### Exercise
Please render this sentence from the glaucoma screening passage in Spanish: "For the final analysis, 229 images were considered valid."

### Passage
----
Agreement between the raters was defined independently for each parameter. For vertical and horizontal CDRs, a variation within ±0.09 was considered acceptable since the ophthalmologists reported ratio in 1 decimal and the software reported the ratio in 2 decimals. For ISNT rule, a reversal of the inferior–superior (I-S) NRR thickness or the nasal and temporal NRR thickness was reported as violations. The first ISNT analysis was a comparison of the I-S rim to recognize if there was a change in the rim anatomy, and if the inferior rim thickness was noted to be less than the superior rim, a violation was recorded. In the second ISNT analysis, a comparison of the nasal and temporal rim was done, and if there was a change in the rim anatomy and the nasal rim thickness was noted to be less than the temporal rim thickness, it was recorded as a violation. The ophthalmologists reported the DDLS stage and an exact match was needed in the RIA-G report for it to be labeled as concurrent. Finally, the ophthalmologists reported whether glaucomatous optic neuropathy was present or absent (suspects were considered as glaucomatous neuropathy present) and the same was compared with the result from the RIA-G output. Statistical analysis was conducted using SPSS V24.0 (IBM Corp., Armonk, NY, USA). Interrater agreement was evaluated using interclass correlation coefficient (ICC) and Cohen's kappa as appropriate. Sensitivity, specificity, and predictive value were calculated using 2 × 2 tables and appropriate formulae.
| Results|| |
A database of 550 unique fundus photographs which met the inclusion criteria were used for the study. A total of 275 fundus photographs were randomly selected and evaluated by the ophthalmologists and RIA-G. Six photographs were rejected by the ophthalmologists in view of poor quality and obscured disc details. Of the remaining 269 images, 15 had a detection error on the RIA-G and were excluded from the analysis. A further 25 images were excluded as there was disagreement between all three experts. For the final analysis, 229 images were considered valid. The clinical and demographic profile of the patients whose photographs were selected is depicted in [Table 1].
|Table 1: Clinical and demographic profile of patients whose fundus photographs comprised the sampling frame|
Click here to view
The mean difference between the vertical CDR defined by RIA-G and the ophthalmologists was − 0.004 ± 0.1 with a slight negative skew of −0.3 indicating that generally the software slightly overreported the vertical CDR [Figure 1]. There was a strong correlation between the vertical CDR reported by the ophthalmologists and the software. (r = 0.77, P < 0.005). [Figure 2] depicts the Bland–Altman plot for vertical CDR showing that there is no consistent bias of RIA-G outputs versus the experts. However, there is an element of proportional bias of 7.4% and −7.1% in eyes with vertical CDR of ≤0.3 and ≥0.7, respectively. ICC for evaluating agreement between RIA-G and the ophthalmologists was 0.79 (single-rating, absolute-agreement, two-way random-effects model with two raters across 229 subjects) which implies a good degree of agreement.
----
### Information shown

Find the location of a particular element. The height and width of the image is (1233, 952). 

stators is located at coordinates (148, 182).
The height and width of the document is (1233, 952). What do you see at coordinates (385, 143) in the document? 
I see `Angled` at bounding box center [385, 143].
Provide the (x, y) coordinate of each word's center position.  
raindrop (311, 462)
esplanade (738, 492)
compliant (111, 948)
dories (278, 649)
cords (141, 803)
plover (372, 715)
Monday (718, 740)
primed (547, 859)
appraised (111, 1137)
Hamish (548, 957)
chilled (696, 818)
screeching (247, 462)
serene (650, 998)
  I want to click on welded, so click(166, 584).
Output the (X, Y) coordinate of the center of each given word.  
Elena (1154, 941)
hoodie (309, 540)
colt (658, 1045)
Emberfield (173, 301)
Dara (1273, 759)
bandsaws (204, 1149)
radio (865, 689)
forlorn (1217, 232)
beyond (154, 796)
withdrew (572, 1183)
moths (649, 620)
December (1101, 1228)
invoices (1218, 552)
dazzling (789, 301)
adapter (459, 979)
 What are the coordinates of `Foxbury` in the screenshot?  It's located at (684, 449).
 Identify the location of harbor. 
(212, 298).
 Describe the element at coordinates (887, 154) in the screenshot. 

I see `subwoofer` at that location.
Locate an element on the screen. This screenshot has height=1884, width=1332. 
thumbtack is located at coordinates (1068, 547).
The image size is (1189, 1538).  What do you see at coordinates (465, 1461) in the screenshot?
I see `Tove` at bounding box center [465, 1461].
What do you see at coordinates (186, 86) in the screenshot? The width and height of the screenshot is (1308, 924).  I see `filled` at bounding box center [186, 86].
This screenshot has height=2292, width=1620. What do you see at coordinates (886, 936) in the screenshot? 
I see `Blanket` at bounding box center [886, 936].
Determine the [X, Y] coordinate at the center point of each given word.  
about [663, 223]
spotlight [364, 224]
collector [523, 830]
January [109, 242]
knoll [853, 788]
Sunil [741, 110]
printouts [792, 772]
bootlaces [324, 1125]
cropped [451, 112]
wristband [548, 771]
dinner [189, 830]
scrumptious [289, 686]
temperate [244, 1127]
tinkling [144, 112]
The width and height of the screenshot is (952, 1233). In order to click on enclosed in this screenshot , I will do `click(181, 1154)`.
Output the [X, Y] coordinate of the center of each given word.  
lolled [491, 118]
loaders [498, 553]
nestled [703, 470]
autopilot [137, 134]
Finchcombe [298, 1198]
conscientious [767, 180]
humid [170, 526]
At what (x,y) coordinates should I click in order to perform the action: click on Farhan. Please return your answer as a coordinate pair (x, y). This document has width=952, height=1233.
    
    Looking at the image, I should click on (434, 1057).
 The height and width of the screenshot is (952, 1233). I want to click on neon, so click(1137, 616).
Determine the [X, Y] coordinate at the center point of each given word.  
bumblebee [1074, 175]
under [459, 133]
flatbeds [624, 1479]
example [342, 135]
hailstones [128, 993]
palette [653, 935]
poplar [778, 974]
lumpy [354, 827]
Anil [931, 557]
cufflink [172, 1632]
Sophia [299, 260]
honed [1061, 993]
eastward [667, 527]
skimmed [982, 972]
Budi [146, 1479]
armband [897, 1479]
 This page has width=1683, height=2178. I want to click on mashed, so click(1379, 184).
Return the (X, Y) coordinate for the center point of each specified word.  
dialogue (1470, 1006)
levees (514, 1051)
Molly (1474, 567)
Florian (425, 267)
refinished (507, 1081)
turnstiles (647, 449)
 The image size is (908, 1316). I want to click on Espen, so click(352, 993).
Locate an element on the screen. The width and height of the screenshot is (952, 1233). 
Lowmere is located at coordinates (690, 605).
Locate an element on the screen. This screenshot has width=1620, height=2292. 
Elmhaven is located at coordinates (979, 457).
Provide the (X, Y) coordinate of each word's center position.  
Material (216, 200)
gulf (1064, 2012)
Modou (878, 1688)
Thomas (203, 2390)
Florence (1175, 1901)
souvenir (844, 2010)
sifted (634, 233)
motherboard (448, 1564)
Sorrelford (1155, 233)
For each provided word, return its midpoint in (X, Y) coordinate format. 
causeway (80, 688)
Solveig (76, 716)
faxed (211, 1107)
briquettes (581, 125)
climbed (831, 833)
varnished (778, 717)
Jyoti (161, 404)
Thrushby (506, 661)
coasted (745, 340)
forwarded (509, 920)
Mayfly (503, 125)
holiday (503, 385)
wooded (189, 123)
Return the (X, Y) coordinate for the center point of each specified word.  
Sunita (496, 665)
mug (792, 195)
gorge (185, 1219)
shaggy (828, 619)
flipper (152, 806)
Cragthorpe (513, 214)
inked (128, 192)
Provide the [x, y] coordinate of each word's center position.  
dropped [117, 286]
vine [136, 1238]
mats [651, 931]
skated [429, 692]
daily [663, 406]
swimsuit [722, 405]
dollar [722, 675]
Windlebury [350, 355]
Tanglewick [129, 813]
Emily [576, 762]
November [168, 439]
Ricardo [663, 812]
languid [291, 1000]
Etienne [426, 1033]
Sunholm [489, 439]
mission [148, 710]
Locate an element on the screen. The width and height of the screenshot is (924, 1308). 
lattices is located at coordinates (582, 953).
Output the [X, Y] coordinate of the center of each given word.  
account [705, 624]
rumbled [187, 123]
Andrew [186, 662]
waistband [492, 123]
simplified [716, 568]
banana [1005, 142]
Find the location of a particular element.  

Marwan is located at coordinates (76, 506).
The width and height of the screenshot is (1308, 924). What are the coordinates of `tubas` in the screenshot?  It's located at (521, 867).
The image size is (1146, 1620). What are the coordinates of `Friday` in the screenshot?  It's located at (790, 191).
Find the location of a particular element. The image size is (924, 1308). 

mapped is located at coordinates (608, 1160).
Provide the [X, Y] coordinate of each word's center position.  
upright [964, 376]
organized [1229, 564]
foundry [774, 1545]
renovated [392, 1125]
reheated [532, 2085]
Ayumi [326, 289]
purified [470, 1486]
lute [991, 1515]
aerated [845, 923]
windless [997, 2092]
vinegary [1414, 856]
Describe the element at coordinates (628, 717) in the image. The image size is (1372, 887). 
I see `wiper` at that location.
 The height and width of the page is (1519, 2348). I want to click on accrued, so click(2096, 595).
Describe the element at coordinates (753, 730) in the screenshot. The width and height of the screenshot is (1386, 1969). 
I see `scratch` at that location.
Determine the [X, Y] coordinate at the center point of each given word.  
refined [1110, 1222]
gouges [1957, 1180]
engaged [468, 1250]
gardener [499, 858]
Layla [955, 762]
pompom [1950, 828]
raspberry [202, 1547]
----
### Response
Para el análisis final, se consideraron válidas 229 imágenes.